GIVEN TASK. Pick out every line in the listing that contains the word "This" and copy each of those lines.

(Stored items)
^^^^^^^^

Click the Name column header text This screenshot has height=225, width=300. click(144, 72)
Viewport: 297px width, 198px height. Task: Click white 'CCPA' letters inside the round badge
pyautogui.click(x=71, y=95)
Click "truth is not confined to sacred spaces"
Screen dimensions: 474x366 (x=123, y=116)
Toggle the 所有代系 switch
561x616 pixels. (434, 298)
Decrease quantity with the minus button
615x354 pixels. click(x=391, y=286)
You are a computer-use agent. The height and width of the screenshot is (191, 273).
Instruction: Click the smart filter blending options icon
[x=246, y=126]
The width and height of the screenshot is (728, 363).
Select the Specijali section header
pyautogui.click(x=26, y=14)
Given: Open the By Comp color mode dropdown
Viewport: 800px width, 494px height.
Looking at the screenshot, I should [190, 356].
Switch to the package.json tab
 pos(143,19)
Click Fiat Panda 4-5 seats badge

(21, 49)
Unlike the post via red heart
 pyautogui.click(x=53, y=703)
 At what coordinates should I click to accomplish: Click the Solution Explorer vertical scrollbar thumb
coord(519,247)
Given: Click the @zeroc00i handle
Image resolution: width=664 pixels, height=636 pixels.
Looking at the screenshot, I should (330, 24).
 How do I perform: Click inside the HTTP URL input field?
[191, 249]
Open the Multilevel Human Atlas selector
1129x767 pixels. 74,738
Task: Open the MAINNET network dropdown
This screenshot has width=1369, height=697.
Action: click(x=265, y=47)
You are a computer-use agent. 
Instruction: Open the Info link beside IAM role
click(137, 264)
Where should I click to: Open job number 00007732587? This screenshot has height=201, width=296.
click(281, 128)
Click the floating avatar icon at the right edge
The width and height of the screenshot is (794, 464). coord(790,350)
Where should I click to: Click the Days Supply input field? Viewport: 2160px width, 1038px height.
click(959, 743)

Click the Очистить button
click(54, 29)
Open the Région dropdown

^^^^^^^^

ANSWER TO THE TASK.
Click the Name column header text This screenshot has height=225, width=300. click(144, 72)
This screenshot has width=1369, height=697.
Where should I click to: Open job number 00007732587? This screenshot has height=201, width=296.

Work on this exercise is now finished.